I assume $v_{initial}$ and $v_{final}$ are velocities of the common mass centre, in which case …

… no. You cannot add velocities of the different bodies like that because the masses are different. What you can add are their momenta.

$m_s v_{s,f} + m_b v_{b,f}=0$ because the system was initially stationary.

 

[Steve4Physics]

a) 0 kgm/s
b) 48 kgm/s
c)-48 kgm/s
d)-8 m/s

That's right. Now think of the slab and block (from the original question) as 2 parts of a 'bomb'.

The momenta of the 2 parts will be equal in magnitude and opposite in direction. So the velocities (and hence displacements) of the 2 parts are related.

 

[Thermofox]

That's right. Now think of the slab and block (from the original question) as 2 parts of a 'bomb'.

The momenta of the 2 parts will be equal in magnitude and opposite in direction.
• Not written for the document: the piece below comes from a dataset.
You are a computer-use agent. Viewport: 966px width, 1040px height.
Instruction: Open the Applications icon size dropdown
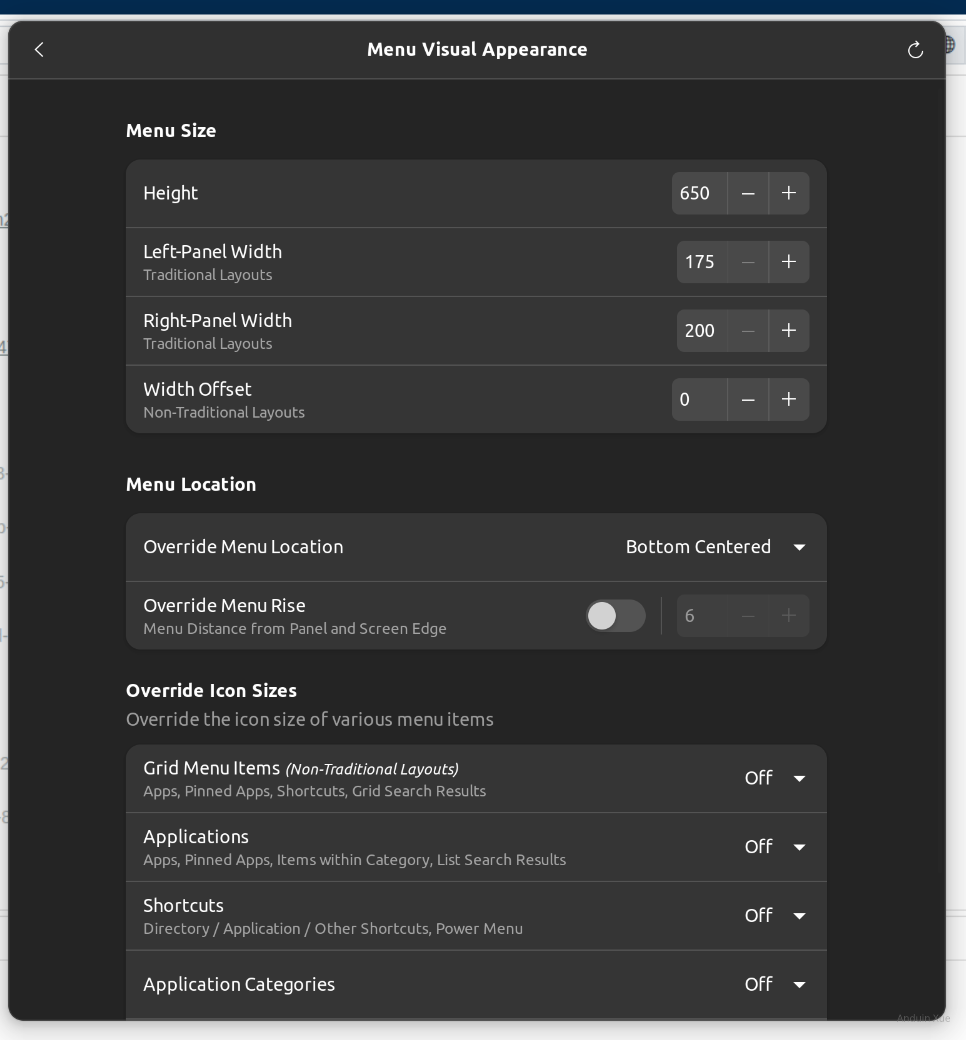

So the velocities (and hence displacements) of the 2 parts are related.

$m_b v_b= - m_s v_s$ => $v_b= \frac {-m_s v_s} {m_b}$ => $x_b= \frac {-m_s x_s} {m_b}$?

Since i know the masses, $v_b= -4v_s$. Now I just need to determine $v_b (\text {or}\space v_s)$ and I can do that by using the energetic balance: $$\frac 1 2 m_s v_s^2 -2 m_b v_s^2 - \frac 1 2 k \Delta l^2 = - W_{\text{friction}}$$

Is the work done by friction, $W_f= \Delta l \mu_d g m_b$?

 

[haruspex]

$m_s v_{s,f} + m_b v_{b,f}=0$ because the system was initially stationary.

Yes.

 

[Thermofox]

Yes.

Now can I say that $W_{\text{friction}}= \Delta l \mu_d g m_b$?
I'm not sure because the work is done on 2 surfaces that are moving.

 

[Thermofox]

That's right. Now think of the slab and block (from the original question) as 2 parts of a 'bomb'.

The momenta of the 2 parts will be equal in magnitude and opposite in direction. So the velocities (and hence displacements) of the 2 parts are related.

This means that the center of mass of the system is not moving and I can visualize that because the block and the slab are moving in opposite directions. But what would happen when the block falls from the slab. Is our system still valid or as soon as they detach, they can no longer be considered as a system?

 

[haruspex]

Now can I say that $W_{\text{friction}}= \Delta l \mu_d g m_b$?

Yes.

I'm not sure because the work is done on 2 surfaces that are moving.

Depending on the frame of reference you choose, you could consider that the block moves $x$ one way and the slab moves $\Delta l-x$ the other way. So the block does work $\mu_kxm_bg$ against friction while the slab does work $\mu_k(\Delta l-x)m_bg$ against friction. The total work done against friction is always $\mu_k\Delta lm_bg$.

But what would happen when the block falls from the slab.

You understand that you do not need to consider that, right?

Is our system still valid or as soon as they detach, they can no longer be considered as a system?

A system is whatever you define it to be.
Certainly it will behave differently after detachment.

 

[Steve4Physics]

But what would happen when the block falls from the slab. Is our system still valid or as soon as they detach, they can no longer be considered as a system?

The question does not ask about what happens when the block falls from the slab. It wants the velocities at the moment before this happens.

 

[Thermofox]

You understand that you do not need to consider that, right?

Yeah, I perfectly do. I was just a thought I had, nothing more.

Depending on the frame of reference you choose, you could consider that the block moves $x$ one way and the slab moves $\Delta l-x$ the other way. So the block does work $\mu_kxm_bg$ against friction while the slab does work $\mu_k(\Delta l-x)m_bg$ against friction. The total work done against friction is always $\mu_k\Delta lm_bg$.

Ok now I understand it, Thank you immensely!

 

[Thermofox]

The question does not ask about what happens when the block falls from the slab. It wants the velocities at the moment before this happens.

Yeah I do realize that, It was just an "if case" I had.